## [To do]
If a line below contains the string "computer", return that line.

## [Provided material]
┄┄┄┄┄┄┄┄┄┄
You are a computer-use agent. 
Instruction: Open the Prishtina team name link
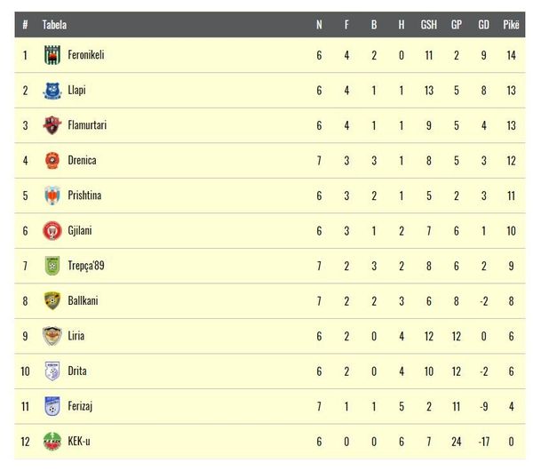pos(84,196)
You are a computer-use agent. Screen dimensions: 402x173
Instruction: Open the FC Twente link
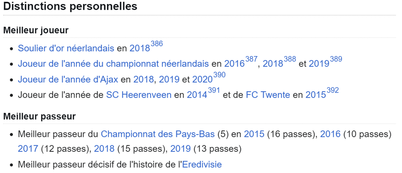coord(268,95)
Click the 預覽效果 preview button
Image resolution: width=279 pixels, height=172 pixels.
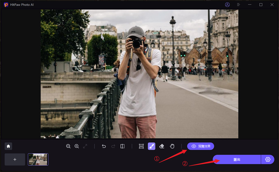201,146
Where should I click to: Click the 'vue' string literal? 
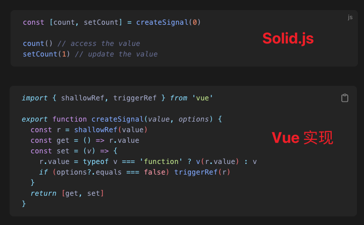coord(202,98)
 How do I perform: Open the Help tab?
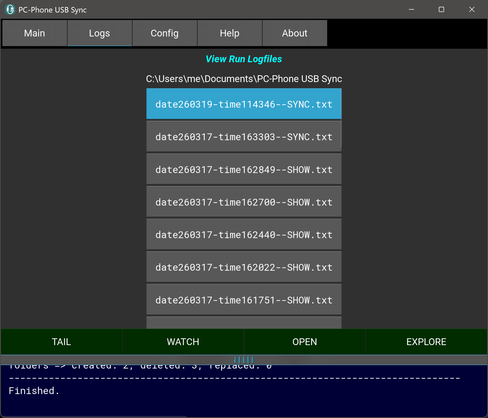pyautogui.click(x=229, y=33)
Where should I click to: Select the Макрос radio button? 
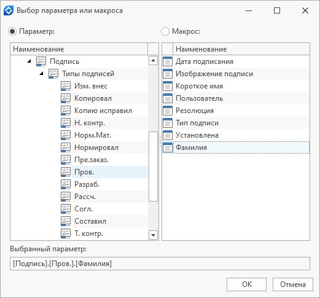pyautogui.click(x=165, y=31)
┄┄┄┄┄┄┄┄┄┄
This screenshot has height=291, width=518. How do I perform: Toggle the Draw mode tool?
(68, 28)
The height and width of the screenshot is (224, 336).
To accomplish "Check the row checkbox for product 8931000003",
┄┄┄┄┄┄┄┄┄┄
## [Written response]
You are a computer-use agent. 
You are a computer-use agent. Screen dimensions: 402x173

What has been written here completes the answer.